◆ **Work to complete**
**1)** In the passage on pediatric virtual human vignettes, what is the second most reported adverse event in the PICU?
**2)** Please write the next part of the passage on pediatric virtual human vignettes, picking up after its final sentence.

Virtual human (VH) vignettes, computer-generated scenarios with animated patients and clinical information, may augment the study of health care professionals’ judgments and beliefs; yet, scenarios must be validated to ensure meaningful results. Presented here is the development and validation of 4 pediatric VH vignettes for use in a mixed-methods study. Availability of valid VH vignettes was essential to accomplish the primary study purpose, to describe pediatric intensive care unit (PICU) nurses’ beliefs regarding children’s pain and their assessment and intervention choices for children with differing behaviors (smiling or grimacing) and pain types (sickle cell vaso-occlusive crisis or abdominal surgery).
Uncontrolled pain events, most of which are preventable, are the second most reported adverse event in the PICU.1,2 Nurses may contribute to children’s unalleviated pain when they fail to adequately assess pain intensity (using behavior over self-report) or hold inaccurate beliefs regarding pain management.3–5 However, studies of child pain with PICU nurses are limited and outdated.

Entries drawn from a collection
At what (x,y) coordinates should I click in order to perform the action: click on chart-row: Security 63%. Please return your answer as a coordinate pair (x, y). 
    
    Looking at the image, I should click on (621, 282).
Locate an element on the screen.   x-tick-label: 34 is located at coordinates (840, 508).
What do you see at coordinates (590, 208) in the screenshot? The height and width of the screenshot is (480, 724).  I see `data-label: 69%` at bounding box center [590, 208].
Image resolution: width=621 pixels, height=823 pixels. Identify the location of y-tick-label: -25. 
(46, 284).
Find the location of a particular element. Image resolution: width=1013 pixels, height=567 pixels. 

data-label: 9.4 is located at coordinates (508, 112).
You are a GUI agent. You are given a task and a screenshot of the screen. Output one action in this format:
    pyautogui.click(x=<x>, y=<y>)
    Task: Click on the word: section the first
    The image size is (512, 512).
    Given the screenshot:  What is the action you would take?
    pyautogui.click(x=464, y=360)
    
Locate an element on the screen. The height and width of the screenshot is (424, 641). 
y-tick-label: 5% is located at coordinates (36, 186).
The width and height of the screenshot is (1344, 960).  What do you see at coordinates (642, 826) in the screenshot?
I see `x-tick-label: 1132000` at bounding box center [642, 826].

◆ **Solved problems**
**1)** Uncontrolled pain events.

**2)**
Written vignettes have frequently been used to assess pediatric nurses’ pain assessment and intervention choices.4,6–9 Vignettes allow manipulation of variables often not possible in actual practice settings and are an inexpensive and efficient research methodology.10 Vignettes provide context for participant response and offer insight into how judgments and actions interrelate with beliefs and meanings.11 Yet, potentially important detail is lost when experiences are replaced with text.12 Ambiguity or misinterpretation of phrasing may compromise the equivalence of participants’ interpretations.13,14 Moreover, wording of written instruments can cause bias or cue a socially desirable response.11,14 Consequently, vignettes incorporating visual experiences are proposed as a more sound methodology.12
Recently, VH vignettes were used to evaluate nurses’ pain-related decision making for adults.15,16 Virtual human vignettes present animated patient scenarios in which patient attributes may be manipulated to allow comparison. To our knowledge, VH vignettes have not been applied in a pediatric pain study. Because the use of virtual experiences expands in health care training and research, it is important that adequate processes are used for developing valid scenarios for these simulations. This article is presented in 2 sections. First, we describe our process for VH vignette development. Second, we present study data used to evaluate VH vignette validity for use with PICU nurses.
The validity of a vignette is directly tied to its design. Content must be real, relevant, and clear to participants for the instrument to be sensitive and accurate.14,17,18 In this section, we briefly describe our process for VH vignette development and expert review; a more complete description is located in a Supplemental Digital Content (SDC). During the VH vignette development, we followed the case development and review process for high-fidelity simulation case scenarios.19 Although screen-based computer simulations such as our VH vignettes are generally not considered high fidelity,20 this process was chosen because it is consistent with recommended practices in developing written vignettes10,14 and addresses the translation of a scenario into a simulator (see SDC 1, https://links.lww.com/SIH/A161, for a figure that depicts the case development and review process) (see SDC 2, https://links.lww.com/SIH/A162, for a table with a step-by-step example of how the process was followed).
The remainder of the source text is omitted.